Starting at the first line of the entries below, output every line exactly, up to and including the line with "Given: Click the gray".

==== Data extract ====

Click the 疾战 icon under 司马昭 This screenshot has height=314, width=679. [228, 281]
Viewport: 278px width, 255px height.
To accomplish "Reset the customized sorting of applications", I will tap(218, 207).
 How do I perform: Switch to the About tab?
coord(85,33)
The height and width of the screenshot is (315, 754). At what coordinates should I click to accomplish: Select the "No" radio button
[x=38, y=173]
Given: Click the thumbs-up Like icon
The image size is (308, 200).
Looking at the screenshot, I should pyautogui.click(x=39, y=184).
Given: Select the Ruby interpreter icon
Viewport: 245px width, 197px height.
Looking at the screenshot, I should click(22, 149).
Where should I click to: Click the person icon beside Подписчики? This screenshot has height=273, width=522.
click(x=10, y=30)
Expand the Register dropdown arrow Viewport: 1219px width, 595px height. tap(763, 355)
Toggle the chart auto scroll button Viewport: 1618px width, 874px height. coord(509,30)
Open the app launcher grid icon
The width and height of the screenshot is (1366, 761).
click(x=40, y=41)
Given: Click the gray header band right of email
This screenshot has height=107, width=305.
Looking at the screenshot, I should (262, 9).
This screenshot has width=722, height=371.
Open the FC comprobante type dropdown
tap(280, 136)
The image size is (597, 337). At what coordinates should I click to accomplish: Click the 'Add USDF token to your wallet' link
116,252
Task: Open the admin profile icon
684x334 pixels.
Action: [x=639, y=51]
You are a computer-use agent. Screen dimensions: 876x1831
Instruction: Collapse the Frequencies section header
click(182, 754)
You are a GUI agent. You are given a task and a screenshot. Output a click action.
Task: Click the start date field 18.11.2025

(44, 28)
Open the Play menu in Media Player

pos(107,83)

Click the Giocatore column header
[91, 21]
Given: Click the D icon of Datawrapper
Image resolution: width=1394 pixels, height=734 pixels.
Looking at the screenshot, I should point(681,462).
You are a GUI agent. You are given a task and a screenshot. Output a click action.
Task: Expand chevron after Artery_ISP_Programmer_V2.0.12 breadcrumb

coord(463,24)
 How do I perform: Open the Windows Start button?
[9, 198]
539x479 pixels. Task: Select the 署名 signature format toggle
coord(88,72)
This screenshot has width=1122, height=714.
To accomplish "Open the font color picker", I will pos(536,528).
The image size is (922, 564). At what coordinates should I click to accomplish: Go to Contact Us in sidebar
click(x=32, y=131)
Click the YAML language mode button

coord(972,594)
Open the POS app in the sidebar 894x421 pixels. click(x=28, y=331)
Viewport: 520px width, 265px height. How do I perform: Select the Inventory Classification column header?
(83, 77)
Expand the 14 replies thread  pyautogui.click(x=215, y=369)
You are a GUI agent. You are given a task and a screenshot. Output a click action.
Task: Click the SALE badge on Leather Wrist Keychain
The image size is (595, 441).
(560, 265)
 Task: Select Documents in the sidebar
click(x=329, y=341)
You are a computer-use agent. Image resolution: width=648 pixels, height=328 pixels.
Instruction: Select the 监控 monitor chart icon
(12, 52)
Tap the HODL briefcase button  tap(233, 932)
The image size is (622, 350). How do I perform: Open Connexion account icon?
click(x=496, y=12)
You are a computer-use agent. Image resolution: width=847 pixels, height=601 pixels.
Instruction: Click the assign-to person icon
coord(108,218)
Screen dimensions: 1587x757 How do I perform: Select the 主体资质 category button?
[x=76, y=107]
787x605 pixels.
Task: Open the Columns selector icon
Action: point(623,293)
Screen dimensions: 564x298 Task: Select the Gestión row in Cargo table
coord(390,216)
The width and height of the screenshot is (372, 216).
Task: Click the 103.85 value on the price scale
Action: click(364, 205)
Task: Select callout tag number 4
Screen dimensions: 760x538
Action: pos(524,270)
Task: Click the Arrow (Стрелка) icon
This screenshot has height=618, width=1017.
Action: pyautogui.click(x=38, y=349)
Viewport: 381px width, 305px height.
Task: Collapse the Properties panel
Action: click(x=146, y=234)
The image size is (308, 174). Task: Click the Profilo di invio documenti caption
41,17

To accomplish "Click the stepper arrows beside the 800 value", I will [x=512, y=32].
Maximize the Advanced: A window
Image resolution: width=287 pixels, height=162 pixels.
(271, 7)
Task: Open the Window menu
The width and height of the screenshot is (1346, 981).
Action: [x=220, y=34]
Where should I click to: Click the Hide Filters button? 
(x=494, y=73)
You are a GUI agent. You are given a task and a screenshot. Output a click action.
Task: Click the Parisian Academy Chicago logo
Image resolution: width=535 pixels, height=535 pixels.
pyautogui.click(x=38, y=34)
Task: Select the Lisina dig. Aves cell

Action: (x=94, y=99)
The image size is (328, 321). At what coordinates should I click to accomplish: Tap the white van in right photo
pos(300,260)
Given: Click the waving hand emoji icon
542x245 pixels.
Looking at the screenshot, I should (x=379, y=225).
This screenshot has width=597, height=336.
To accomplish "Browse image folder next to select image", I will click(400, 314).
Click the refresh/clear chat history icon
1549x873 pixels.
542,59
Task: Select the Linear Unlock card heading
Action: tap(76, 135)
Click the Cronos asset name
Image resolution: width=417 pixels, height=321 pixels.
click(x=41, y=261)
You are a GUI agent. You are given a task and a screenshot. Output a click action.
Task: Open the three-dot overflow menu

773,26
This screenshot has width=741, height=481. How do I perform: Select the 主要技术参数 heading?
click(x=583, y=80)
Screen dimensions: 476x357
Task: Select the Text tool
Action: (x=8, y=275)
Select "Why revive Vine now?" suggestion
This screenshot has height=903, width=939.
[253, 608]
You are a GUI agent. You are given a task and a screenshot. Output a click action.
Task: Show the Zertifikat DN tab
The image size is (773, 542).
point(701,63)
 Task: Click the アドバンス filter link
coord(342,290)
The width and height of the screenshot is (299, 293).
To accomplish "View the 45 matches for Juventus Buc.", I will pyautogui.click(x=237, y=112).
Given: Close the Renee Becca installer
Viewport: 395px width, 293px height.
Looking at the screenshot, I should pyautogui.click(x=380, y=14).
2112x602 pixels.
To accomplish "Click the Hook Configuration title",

====

### Written solution:
Click the 疾战 icon under 司马昭 This screenshot has height=314, width=679. [228, 281]
Viewport: 278px width, 255px height.
To accomplish "Reset the customized sorting of applications", I will tap(218, 207).
 How do I perform: Switch to the About tab?
coord(85,33)
The height and width of the screenshot is (315, 754). At what coordinates should I click to accomplish: Select the "No" radio button
[x=38, y=173]
Given: Click the thumbs-up Like icon
The image size is (308, 200).
Looking at the screenshot, I should pyautogui.click(x=39, y=184).
Given: Select the Ruby interpreter icon
Viewport: 245px width, 197px height.
Looking at the screenshot, I should click(22, 149).
Where should I click to: Click the person icon beside Подписчики? This screenshot has height=273, width=522.
click(x=10, y=30)
Expand the Register dropdown arrow Viewport: 1219px width, 595px height. tap(763, 355)
Toggle the chart auto scroll button Viewport: 1618px width, 874px height. coord(509,30)
Open the app launcher grid icon
The width and height of the screenshot is (1366, 761).
click(x=40, y=41)
Given: Click the gray header band right of email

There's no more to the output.